> **OBJECTIF 1**
D'après l'extrait sur Arthur Cravan, pourquoi Cravan se choisit-il Oscar Wilde comme père putatif et artistique ? Répondez en une à trois phrases.

Quand il s’installe à Paris en 1909 pour devenir poète, Fabian Lloyd a déjà vingt pays dans sa mémoire et traîne en son âme les couleurs de cent villes. Il a vingt-deux ans. Né de parents anglais, il a grandi à Lausanne. La liste de ses exploits est longue comme un jour sans pain : marin sur le Pacifique, muletier, cueilleur d’oranges en Californie, chauffeur d’automobile à Berlin, cambrioleur, bûcheron dans les forêts géantes… Tout est vrai ou presque. C’est que le garçon est multiple. Il aspire à être « toutes les choses, tous les hommes et tous les animaux ! » Aitor Quiney, docteur en histoire de l’art et co-auteur du catalogue de l’exposition Arthur Cravan Maintenant ? à l’affiche du musée Picasso de Barcelone l’année dernière, y voit une double influence : « Rimbaud mais aussi Lautréamont. Ils ont la même obsession de se convertir en animal, d’être un autre, même un insecte ou un caillou ».

Pas étonnant qu’il change d’identité comme de chemise ou de pays. Fabien Lloyd ne tarde pas à devenir Arthur Cravan. Arthur ? Pour Arthur Rimbaud, Lord Arthur Savile -le personnage d’Oscar Wilde-, ou le roi Arthur. Cravan ? Clin d’œil à sa fiancée d’alors, Renée, originaire du village de Cravans dont il s’est amusé à faire sonner les cloches de l’église, ou hommage à la caravane et à son mouvement permanent. Mais, au Bal Bullier et à la Closerie des Lilas qu’il fréquente assidûment, Arthur Cravan se présente avant tout comme le neveu d’Oscar Wilde auquel il est lié par sa tante. « Prenant le contre-pied de sa propre famille, qui voyait en lui la tâche indélébile du scandale, Cravan se choisit Wilde, dont il apprécie la liberté, comme père putatif et artistique. C’est aussi une façon d’exister sur la scène parisienne », explique Aitor Quiney.

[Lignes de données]
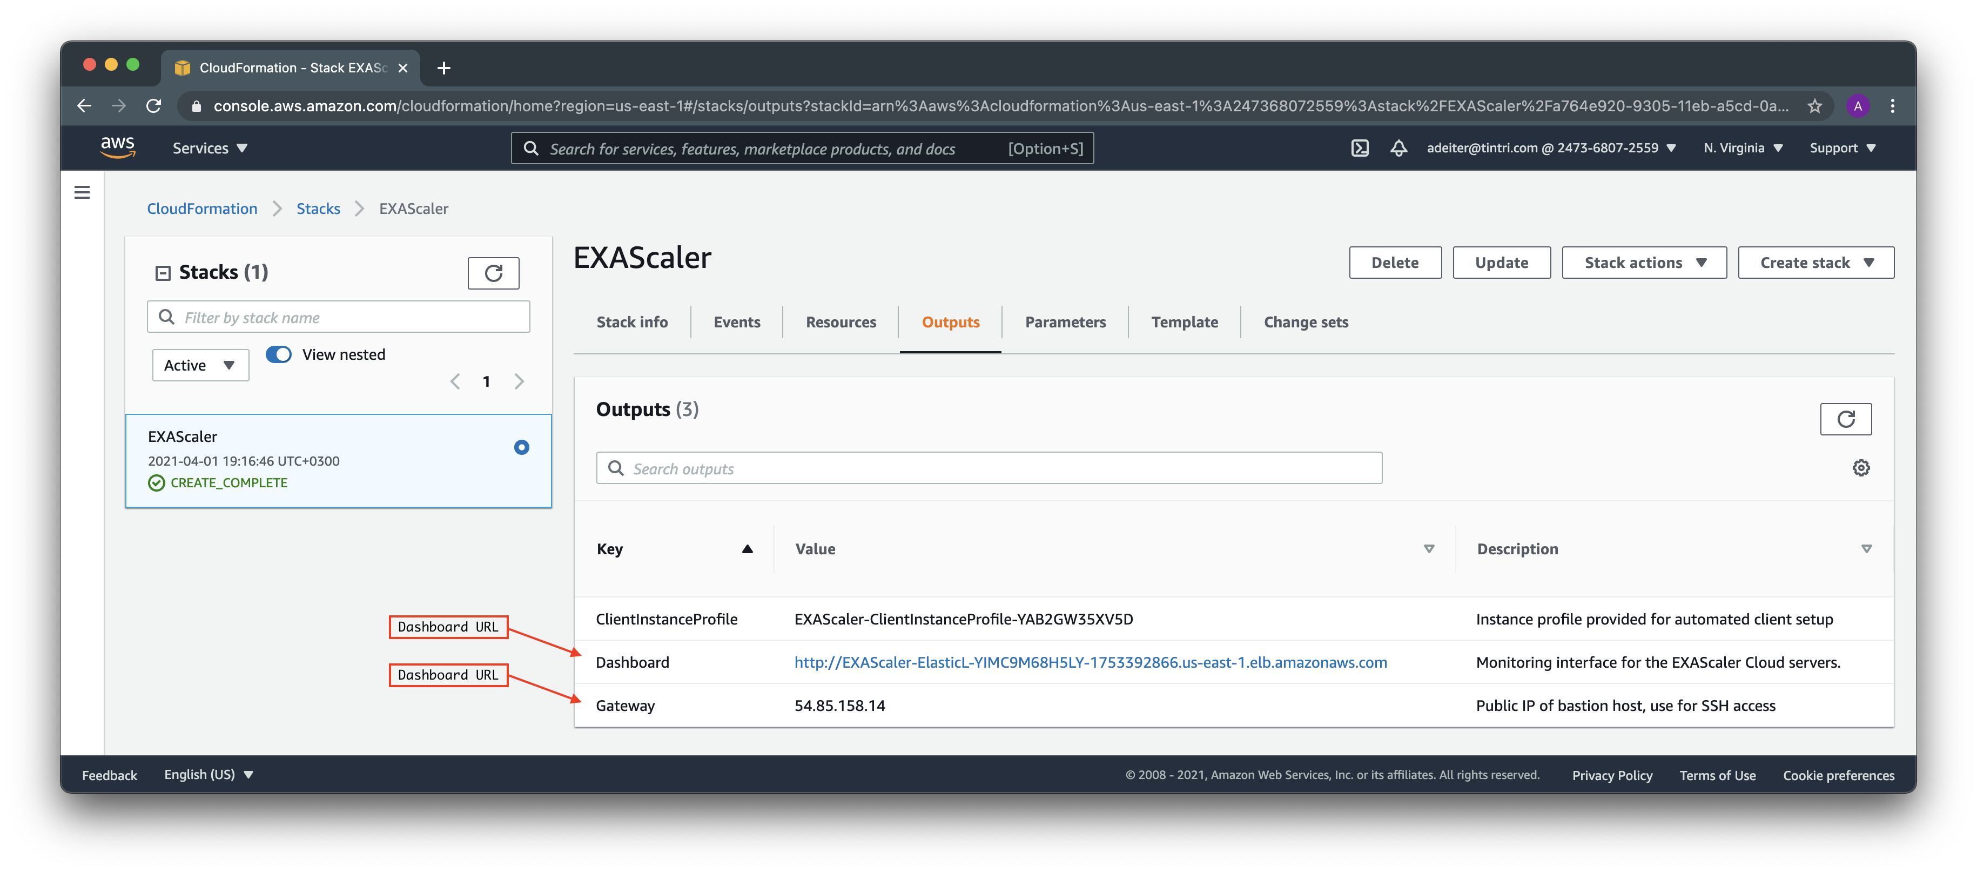Open the Active status filter dropdown
This screenshot has height=873, width=1977.
200,365
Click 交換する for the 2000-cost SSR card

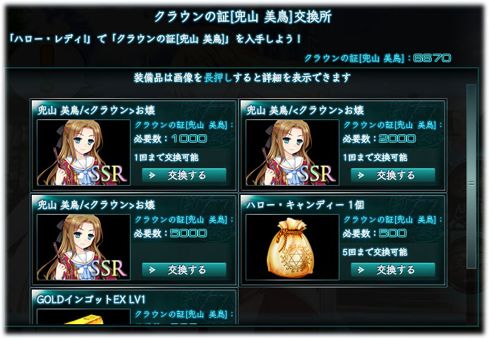(x=393, y=175)
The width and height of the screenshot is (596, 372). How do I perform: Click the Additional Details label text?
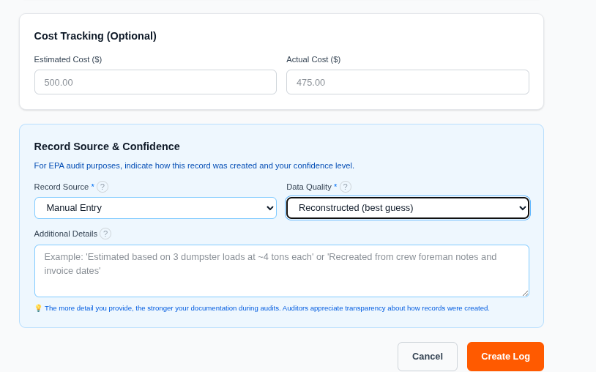pyautogui.click(x=66, y=234)

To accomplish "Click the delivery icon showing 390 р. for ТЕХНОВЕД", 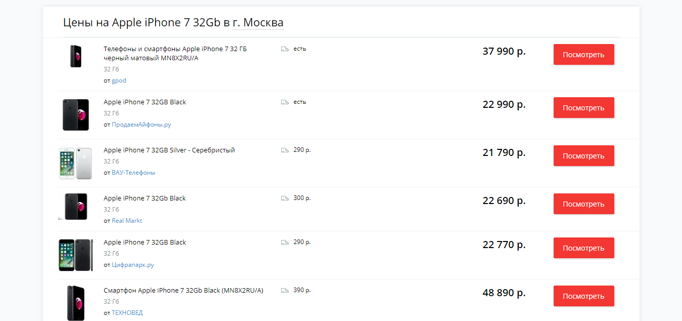I will [x=285, y=290].
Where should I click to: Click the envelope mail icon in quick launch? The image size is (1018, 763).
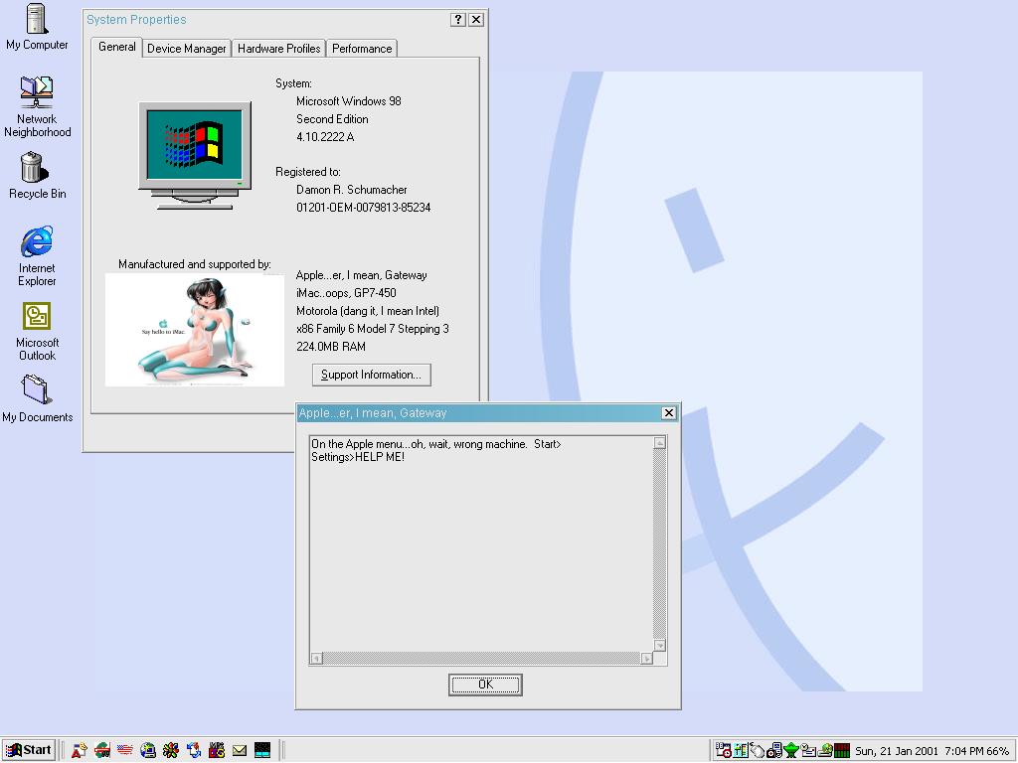click(240, 750)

> **OBJECTIF 2**
Redimensionnez les enregistrements depuis la ligne qui contient « Where should I » jusqu'à la fin des enregistrements, bornes incluses, et uniquement ceux-là. Réécrivez ces lignes, consignes comprises, en multipliant par 2,25 chaque coordonnée des réponses et en arrondissant à l'entier, les moitiés vers le haut, sans reproduire les images.

> **BONNE RÉPONSE 1**
Selon Aitor Quiney, Cravan prend ainsi le contre-pied de sa propre famille, qui voyait en lui la marque indélébile du scandale, et il apprécie la liberté de Wilde. C'est aussi pour lui une façon d'exister sur la scène parisienne.

> **BONNE RÉPONSE 2**
Where should I click to: Click the envelope mail icon in quick launch? The image size is (1018, 763).
click(540, 1688)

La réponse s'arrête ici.